Korea has achieved robust economic growth relative to other OECD countries since the financial and economic crisis, but its growth prospects are burdened by high levels of household debt and, in the medium term, rapid population ageing. Key areas of reforms include boosting competition in services sectors and promoting labour force participation of women.   

Previous Going for Growth recommendations include:

  • Reduce barriers to entry for domestic and foreign firms in networks and services so as to boost productivity through stronger competition.  
  • Encourage female labour force participation notably by expanding affordable, high-quality childcare services, encouraging better work-life balance and reducing duality in the labour market.
  • Reform employment protection to reduce labour market dualism, by reducing employment protection on regular workers while expanding social protection for non-regular workers.
  • Shift the tax burden from direct to indirect taxes by relying more on value-added, environmental or property-holding taxes, while keeping labour income tax low.
  • Reduce producer support to agriculture and lower barriers to agricultural imports so as to ease burden on consumers.

Actions taken: Notable reforms in these areas over the past two years include:

  • The 2012 Korea-US Free Trade Agreement, which will reduce the ceiling of foreign ownership in telecommunications.
  • Expansion of public subsidies to early childhood education along with increase in number of childcare centres. Possibilities for parents to take additional leave or work part-time after the period of maternity leave have been extended.
  • Extension of on-the-job training programmes to non-regular workers.
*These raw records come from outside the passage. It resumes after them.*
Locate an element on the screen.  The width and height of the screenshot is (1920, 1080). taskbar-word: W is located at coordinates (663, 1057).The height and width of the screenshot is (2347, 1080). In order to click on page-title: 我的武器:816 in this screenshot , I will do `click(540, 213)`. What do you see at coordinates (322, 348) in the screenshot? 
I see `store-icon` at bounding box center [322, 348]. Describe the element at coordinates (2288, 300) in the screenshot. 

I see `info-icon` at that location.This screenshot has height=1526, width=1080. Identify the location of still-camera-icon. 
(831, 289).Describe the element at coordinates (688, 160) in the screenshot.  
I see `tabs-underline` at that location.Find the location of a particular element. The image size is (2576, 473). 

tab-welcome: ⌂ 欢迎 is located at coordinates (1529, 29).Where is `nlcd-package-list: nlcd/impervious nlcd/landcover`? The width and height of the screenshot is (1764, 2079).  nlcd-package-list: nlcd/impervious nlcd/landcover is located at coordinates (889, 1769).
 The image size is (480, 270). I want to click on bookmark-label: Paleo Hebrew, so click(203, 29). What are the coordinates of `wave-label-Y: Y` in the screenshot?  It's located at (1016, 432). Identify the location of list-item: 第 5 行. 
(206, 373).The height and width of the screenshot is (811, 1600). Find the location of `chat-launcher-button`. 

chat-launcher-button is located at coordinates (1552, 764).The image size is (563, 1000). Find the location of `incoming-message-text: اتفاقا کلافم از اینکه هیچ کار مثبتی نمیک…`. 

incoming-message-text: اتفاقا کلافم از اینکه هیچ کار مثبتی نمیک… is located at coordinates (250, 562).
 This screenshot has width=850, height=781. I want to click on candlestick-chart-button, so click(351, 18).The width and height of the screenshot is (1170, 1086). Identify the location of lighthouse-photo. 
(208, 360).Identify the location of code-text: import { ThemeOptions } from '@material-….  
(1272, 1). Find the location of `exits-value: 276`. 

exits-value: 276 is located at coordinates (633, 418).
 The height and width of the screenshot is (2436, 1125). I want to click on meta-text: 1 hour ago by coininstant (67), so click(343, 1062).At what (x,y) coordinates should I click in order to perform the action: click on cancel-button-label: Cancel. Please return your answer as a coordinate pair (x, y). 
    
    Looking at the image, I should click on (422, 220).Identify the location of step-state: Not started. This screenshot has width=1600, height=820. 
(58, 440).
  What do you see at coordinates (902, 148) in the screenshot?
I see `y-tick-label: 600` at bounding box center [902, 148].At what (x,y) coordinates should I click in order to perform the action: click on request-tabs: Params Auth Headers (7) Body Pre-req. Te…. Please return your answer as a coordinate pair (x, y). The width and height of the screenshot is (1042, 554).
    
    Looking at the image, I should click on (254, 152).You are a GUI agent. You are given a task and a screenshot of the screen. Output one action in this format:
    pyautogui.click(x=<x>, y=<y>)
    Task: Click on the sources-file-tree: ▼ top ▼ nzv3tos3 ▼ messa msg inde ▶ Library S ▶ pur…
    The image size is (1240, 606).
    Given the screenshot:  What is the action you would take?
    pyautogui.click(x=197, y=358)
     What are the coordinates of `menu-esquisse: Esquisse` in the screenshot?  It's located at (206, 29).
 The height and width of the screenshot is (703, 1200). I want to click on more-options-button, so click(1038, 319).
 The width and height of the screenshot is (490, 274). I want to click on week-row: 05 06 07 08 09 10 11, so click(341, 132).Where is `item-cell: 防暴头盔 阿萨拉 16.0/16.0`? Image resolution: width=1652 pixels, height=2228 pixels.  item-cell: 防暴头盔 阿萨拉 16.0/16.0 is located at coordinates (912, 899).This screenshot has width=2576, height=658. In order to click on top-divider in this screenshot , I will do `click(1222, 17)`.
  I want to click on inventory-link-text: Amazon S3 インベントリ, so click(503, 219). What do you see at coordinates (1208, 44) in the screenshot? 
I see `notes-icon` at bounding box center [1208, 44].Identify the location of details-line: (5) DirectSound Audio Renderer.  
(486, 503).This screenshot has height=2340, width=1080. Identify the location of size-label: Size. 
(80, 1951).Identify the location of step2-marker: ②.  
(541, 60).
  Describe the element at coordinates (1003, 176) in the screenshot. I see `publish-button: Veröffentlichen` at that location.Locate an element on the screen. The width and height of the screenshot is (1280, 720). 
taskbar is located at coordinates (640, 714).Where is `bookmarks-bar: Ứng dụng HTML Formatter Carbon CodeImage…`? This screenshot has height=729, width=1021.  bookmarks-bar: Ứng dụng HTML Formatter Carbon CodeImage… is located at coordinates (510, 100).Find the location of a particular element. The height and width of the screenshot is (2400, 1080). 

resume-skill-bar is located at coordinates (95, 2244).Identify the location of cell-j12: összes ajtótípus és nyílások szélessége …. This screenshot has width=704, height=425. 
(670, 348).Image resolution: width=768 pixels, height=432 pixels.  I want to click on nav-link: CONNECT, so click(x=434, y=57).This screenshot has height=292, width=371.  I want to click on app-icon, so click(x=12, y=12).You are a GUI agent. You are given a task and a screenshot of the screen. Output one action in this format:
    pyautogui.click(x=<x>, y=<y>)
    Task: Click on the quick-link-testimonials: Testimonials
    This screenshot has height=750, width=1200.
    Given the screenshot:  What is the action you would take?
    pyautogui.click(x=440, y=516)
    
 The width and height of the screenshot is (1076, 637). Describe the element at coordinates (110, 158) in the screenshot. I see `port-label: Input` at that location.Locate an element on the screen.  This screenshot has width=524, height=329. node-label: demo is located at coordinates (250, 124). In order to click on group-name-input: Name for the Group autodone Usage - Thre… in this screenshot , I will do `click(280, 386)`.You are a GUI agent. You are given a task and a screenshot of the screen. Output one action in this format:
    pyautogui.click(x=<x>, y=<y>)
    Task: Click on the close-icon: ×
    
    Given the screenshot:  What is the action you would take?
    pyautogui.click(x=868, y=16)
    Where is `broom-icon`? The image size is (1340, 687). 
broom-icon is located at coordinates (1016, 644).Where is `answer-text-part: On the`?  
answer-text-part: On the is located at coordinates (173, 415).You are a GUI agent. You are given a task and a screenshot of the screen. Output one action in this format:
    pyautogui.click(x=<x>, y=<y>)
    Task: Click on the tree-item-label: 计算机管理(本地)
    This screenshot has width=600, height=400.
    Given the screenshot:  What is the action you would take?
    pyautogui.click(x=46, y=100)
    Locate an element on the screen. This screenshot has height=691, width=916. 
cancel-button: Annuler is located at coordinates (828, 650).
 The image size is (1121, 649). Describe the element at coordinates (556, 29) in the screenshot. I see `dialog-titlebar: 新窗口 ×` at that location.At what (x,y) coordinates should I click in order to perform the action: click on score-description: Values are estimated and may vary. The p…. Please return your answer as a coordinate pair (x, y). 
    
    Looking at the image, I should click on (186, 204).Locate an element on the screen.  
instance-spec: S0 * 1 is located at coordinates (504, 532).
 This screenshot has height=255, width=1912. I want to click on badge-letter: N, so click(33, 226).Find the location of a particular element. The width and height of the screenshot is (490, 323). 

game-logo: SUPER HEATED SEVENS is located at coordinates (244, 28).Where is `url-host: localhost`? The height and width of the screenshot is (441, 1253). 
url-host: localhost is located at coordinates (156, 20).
The report also discusses the possible impact of structural reforms on other policy objectives (fiscal consolidation, rebalancing the current account and reducing income inequality). In the case of Korea, increased provisions of childcare services and training opportunities for non-regular workers may involve substantial up-front budgetary costs, but also help reduce income inequality by increasing labour participation by women and facilitating the transition of workers from non-regular to regular status. Stronger domestic and foreign investment in network and service industries can help reduce Korea’s large current account surplus.